The objective of this study was to evaluate the effectiveness of individualised functional restoration plus guideline-based advice compared to advice alone in people with non-reducible discogenic pain (NRDP). Over a 10 week period physiotherapists provided 10 sessions of individualised functional restoration plus guideline-based advice or two sessions of advice alone to 96 participants.

Between-group differences favoured individualised functional restoration over advice for back pain (1.1, 95% CI 0.1 to 2.1), leg pain (1.5, 95% CI 0.4 to 2.6) and Oswestry (6.3, 95% CI 1.3 to 11.4) at 10 weeks as well as Oswestry at 26 weeks (6.6, 95% CI 1.4 to 11.8). Secondary outcomes and responder analyses also favoured physiotherapy functional restoration suggesting the differences were clinically important. In people with NRDP of ≥6 weeks and ≤6 months duration, individualised functional restoration was more effective than advice for all primary outcomes at 10 weeks and sustained at 26 weeks for activity limitation. Our results suggest that for people with NRDP not recovering after 6 weeks, an individualised physiotherapy functional restoration program should be considered.

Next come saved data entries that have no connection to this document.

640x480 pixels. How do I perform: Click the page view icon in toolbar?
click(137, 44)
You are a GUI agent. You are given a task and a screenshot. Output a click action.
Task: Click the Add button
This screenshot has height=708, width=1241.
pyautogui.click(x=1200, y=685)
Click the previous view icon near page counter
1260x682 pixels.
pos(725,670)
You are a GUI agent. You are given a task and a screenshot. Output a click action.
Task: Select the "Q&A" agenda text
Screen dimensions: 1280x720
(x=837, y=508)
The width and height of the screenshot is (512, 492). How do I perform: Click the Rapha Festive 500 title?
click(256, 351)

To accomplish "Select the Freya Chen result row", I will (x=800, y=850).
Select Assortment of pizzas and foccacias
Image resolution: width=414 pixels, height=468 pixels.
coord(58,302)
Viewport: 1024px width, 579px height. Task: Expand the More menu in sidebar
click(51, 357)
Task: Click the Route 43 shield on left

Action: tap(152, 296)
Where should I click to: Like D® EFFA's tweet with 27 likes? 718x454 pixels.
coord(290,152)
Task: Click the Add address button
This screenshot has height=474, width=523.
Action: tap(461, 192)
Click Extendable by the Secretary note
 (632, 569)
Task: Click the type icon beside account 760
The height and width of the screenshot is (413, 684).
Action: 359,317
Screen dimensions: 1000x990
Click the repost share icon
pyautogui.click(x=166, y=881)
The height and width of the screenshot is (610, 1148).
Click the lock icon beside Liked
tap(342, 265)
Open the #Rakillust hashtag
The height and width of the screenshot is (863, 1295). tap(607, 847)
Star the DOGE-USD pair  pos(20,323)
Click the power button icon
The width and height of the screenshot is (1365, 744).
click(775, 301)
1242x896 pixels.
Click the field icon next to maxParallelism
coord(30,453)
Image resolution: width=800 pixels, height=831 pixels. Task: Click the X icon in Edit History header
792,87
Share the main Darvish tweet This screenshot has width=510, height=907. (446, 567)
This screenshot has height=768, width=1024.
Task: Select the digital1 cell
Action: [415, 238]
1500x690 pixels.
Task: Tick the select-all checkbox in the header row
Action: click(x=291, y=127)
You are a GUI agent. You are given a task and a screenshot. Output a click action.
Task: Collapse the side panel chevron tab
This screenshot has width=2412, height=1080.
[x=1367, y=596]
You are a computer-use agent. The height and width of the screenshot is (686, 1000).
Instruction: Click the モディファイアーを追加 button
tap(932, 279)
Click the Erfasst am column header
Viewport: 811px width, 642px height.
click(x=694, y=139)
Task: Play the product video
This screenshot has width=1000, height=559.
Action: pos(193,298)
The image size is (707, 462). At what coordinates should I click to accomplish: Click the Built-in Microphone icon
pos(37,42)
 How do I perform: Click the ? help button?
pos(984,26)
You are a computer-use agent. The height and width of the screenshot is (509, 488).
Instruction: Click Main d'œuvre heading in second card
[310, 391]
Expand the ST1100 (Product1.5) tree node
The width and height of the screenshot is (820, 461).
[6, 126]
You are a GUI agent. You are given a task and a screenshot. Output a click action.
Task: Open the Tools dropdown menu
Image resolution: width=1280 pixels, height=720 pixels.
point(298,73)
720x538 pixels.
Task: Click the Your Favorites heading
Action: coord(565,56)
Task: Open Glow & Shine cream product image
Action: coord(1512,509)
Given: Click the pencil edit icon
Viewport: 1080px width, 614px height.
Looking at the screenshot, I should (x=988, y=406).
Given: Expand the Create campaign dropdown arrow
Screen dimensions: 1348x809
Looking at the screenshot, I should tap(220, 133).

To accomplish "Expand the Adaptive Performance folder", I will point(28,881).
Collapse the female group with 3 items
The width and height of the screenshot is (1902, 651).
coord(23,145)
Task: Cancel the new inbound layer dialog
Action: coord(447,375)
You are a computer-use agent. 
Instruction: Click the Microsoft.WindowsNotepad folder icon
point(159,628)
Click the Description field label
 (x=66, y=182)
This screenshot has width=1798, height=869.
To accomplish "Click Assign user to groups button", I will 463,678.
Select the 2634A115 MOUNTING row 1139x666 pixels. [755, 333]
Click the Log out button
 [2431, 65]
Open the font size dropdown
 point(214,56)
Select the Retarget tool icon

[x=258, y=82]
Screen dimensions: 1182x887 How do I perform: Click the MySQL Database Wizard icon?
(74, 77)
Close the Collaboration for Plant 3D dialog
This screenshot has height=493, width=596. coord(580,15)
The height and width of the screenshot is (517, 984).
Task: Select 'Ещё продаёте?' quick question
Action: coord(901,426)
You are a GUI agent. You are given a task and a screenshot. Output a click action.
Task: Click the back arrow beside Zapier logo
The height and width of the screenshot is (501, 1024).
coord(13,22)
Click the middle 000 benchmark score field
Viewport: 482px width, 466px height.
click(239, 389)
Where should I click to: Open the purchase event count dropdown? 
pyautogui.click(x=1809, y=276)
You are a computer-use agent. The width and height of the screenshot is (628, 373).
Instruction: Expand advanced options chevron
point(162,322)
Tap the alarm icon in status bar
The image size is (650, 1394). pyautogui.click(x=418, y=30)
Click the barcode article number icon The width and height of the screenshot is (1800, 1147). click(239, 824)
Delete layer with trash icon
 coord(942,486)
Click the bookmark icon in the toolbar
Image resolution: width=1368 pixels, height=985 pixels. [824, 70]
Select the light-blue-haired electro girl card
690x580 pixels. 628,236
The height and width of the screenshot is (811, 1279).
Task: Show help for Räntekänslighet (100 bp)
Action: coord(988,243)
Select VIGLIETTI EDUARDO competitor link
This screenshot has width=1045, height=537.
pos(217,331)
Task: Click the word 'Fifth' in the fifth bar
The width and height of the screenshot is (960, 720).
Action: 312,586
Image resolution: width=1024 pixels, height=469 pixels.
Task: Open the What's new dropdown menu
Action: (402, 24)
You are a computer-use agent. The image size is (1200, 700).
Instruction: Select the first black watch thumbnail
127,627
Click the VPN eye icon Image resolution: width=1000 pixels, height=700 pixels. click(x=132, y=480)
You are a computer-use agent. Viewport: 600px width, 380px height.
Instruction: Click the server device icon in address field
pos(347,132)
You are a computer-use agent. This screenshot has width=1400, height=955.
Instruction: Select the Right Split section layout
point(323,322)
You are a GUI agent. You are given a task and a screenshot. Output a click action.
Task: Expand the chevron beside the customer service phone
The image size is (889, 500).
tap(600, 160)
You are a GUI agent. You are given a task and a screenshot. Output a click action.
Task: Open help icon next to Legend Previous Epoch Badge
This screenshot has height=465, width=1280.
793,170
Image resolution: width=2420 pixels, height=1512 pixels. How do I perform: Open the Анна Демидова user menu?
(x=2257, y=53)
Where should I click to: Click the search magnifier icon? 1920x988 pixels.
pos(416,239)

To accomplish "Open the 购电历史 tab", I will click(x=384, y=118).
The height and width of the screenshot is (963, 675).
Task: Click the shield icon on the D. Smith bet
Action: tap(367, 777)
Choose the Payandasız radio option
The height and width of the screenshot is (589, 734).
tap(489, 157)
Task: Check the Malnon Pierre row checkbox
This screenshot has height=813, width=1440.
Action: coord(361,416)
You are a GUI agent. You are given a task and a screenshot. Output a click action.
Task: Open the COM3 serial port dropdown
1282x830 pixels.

A physiotherapist delivered functional restoration program individualised to pathoanatomical, psychosocial and neurophysiological barriers and incorporating guideline-based advice was more effective than advice alone in people with non-reducible discogenic low back pain of ≥6 weeks and ≤6 months duration. This trial differs significantly from other studies on individualised physiotherapy, as it investigates a conservative management program that specifically targets the pathoanatomical subgroup non-reducible discogenic pain.